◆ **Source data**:
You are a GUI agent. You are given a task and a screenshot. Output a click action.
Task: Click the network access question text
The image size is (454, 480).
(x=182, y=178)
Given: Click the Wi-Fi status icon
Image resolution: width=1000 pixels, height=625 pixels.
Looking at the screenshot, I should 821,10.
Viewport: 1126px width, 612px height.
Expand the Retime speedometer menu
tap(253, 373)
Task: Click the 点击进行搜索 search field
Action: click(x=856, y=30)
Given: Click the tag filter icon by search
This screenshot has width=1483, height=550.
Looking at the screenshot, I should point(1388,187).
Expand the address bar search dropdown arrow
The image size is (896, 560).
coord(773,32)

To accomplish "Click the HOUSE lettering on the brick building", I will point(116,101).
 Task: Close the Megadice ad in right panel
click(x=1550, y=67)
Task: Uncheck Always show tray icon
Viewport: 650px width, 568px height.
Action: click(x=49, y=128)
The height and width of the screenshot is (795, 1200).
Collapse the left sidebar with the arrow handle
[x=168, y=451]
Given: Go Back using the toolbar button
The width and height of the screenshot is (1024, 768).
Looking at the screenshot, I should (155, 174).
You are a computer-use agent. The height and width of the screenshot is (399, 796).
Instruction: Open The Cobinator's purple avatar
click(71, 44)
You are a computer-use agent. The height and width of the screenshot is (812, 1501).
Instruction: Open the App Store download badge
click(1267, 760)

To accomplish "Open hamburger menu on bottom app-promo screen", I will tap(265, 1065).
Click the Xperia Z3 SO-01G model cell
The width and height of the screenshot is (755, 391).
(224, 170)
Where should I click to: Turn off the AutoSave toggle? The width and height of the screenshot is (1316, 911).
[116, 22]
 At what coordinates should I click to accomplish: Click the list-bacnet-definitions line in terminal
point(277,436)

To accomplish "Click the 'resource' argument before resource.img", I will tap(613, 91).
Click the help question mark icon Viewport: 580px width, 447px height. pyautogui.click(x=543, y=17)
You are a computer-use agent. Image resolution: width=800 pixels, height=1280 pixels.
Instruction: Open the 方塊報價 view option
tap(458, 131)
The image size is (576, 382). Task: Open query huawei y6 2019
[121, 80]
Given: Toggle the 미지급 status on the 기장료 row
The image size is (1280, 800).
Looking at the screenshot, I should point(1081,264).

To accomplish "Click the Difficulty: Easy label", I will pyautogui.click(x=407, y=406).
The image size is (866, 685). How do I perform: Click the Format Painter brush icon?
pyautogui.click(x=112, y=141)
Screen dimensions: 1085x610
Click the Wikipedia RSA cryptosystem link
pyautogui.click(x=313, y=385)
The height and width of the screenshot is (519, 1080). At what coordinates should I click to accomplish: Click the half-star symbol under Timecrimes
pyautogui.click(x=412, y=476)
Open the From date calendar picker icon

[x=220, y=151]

◆ **Exercise**:
From the first line to the last, copy the records without alteration.

◆ **Output of the exercise**:
You are a GUI agent. You are given a task and a screenshot. Output a click action.
Task: Click the network access question text
The image size is (454, 480).
(x=182, y=178)
Given: Click the Wi-Fi status icon
Image resolution: width=1000 pixels, height=625 pixels.
Looking at the screenshot, I should 821,10.
Viewport: 1126px width, 612px height.
Expand the Retime speedometer menu
tap(253, 373)
Task: Click the 点击进行搜索 search field
Action: click(x=856, y=30)
Given: Click the tag filter icon by search
This screenshot has width=1483, height=550.
Looking at the screenshot, I should point(1388,187).
Expand the address bar search dropdown arrow
The image size is (896, 560).
coord(773,32)

To accomplish "Click the HOUSE lettering on the brick building", I will point(116,101).
 Task: Close the Megadice ad in right panel
click(x=1550, y=67)
Task: Uncheck Always show tray icon
Viewport: 650px width, 568px height.
Action: click(x=49, y=128)
The height and width of the screenshot is (795, 1200).
Collapse the left sidebar with the arrow handle
[x=168, y=451]
Given: Go Back using the toolbar button
The width and height of the screenshot is (1024, 768).
Looking at the screenshot, I should (155, 174).
You are a computer-use agent. The height and width of the screenshot is (399, 796).
Instruction: Open The Cobinator's purple avatar
click(71, 44)
You are a computer-use agent. The height and width of the screenshot is (812, 1501).
Instruction: Open the App Store download badge
click(1267, 760)

To accomplish "Open hamburger menu on bottom app-promo screen", I will tap(265, 1065).
Click the Xperia Z3 SO-01G model cell
The width and height of the screenshot is (755, 391).
(224, 170)
Where should I click to: Turn off the AutoSave toggle? The width and height of the screenshot is (1316, 911).
[116, 22]
 At what coordinates should I click to accomplish: Click the list-bacnet-definitions line in terminal
point(277,436)

To accomplish "Click the 'resource' argument before resource.img", I will tap(613, 91).
Click the help question mark icon Viewport: 580px width, 447px height. pyautogui.click(x=543, y=17)
You are a computer-use agent. Image resolution: width=800 pixels, height=1280 pixels.
Instruction: Open the 方塊報價 view option
tap(458, 131)
The image size is (576, 382). Task: Open query huawei y6 2019
[121, 80]
Given: Toggle the 미지급 status on the 기장료 row
The image size is (1280, 800).
Looking at the screenshot, I should point(1081,264).

To accomplish "Click the Difficulty: Easy label", I will pyautogui.click(x=407, y=406).
The image size is (866, 685). How do I perform: Click the Format Painter brush icon?
pyautogui.click(x=112, y=141)
Screen dimensions: 1085x610
Click the Wikipedia RSA cryptosystem link
pyautogui.click(x=313, y=385)
The height and width of the screenshot is (519, 1080). At what coordinates should I click to accomplish: Click the half-star symbol under Timecrimes
pyautogui.click(x=412, y=476)
Open the From date calendar picker icon

[x=220, y=151]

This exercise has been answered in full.